The Honorable Barbara Jordan

The Honorable Barbara Jordan

1936-1996

Lawyer • Orator • Stateswoman • Teacher

“What the people want is simple. They want 

an America as good as its promise.”

About Barbara Jordan

Born and raised in Houston, Jordan was the daughter of a Baptist minister and a domestic worker. Segregation prevented her from attending UT, so she attended Texas Southern University, where she was a national champion debater. She graduated from Boston University Law School in 1959, one of only two women in her class.

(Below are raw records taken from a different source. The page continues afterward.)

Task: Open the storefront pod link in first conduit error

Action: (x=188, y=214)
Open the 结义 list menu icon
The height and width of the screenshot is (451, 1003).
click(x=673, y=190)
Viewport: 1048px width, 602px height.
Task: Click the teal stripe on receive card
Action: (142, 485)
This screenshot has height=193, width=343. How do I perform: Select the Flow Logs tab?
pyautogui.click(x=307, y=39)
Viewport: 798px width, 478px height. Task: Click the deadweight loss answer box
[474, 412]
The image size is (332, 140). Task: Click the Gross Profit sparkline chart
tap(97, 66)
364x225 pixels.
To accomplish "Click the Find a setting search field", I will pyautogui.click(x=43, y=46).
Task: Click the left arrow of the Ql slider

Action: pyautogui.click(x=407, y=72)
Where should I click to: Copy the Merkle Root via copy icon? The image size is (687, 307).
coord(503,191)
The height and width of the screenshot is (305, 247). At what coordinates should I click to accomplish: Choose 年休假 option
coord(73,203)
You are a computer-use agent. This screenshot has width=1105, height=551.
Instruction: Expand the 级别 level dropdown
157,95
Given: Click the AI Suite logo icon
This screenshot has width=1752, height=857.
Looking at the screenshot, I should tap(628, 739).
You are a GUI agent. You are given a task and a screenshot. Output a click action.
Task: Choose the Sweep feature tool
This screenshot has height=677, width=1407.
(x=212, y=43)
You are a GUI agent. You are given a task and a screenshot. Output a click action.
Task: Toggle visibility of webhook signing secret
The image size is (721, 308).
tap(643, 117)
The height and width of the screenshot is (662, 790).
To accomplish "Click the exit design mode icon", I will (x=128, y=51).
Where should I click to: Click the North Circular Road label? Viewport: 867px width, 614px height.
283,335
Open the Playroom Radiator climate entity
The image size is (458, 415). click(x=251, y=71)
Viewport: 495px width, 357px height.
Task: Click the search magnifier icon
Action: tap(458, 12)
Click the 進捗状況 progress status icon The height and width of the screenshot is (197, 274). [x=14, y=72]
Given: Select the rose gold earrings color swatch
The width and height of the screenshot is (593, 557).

She taught political science at the Tuskegee Institute for a year before returning to Houston to practice law. She ran twice for the Texas House before winning a seat in the Texas Senate in 1966, the first black person to do so since Reconstruction and the first black woman ever to do so. She served two terms, earning the respect of her colleagues, serving as president pro tem of the Senate and, for one day, as acting governor of Texas. She championed legislation protecting the environment and advocating for the rights of people of color and poor people.

Jordan was elected to the US House in 1974, the first woman to serve Texas in Congress in her own right. She served on the Judiciary Committee and vaulted to national prominence during the Watergate hearings. She fought for the renewal of the Voting Rights Act and for the inclusion of Mexican-Americans in that law, which forbids racial discrimination in electoral processes. She also pushed for the Community Reinvestment Act, which reduced discriminatory credit practices in low-income communities (“redlining”). In 1976, she gave a Democratic National Convention keynote widely regarded as one of the best speeches of the 20th century.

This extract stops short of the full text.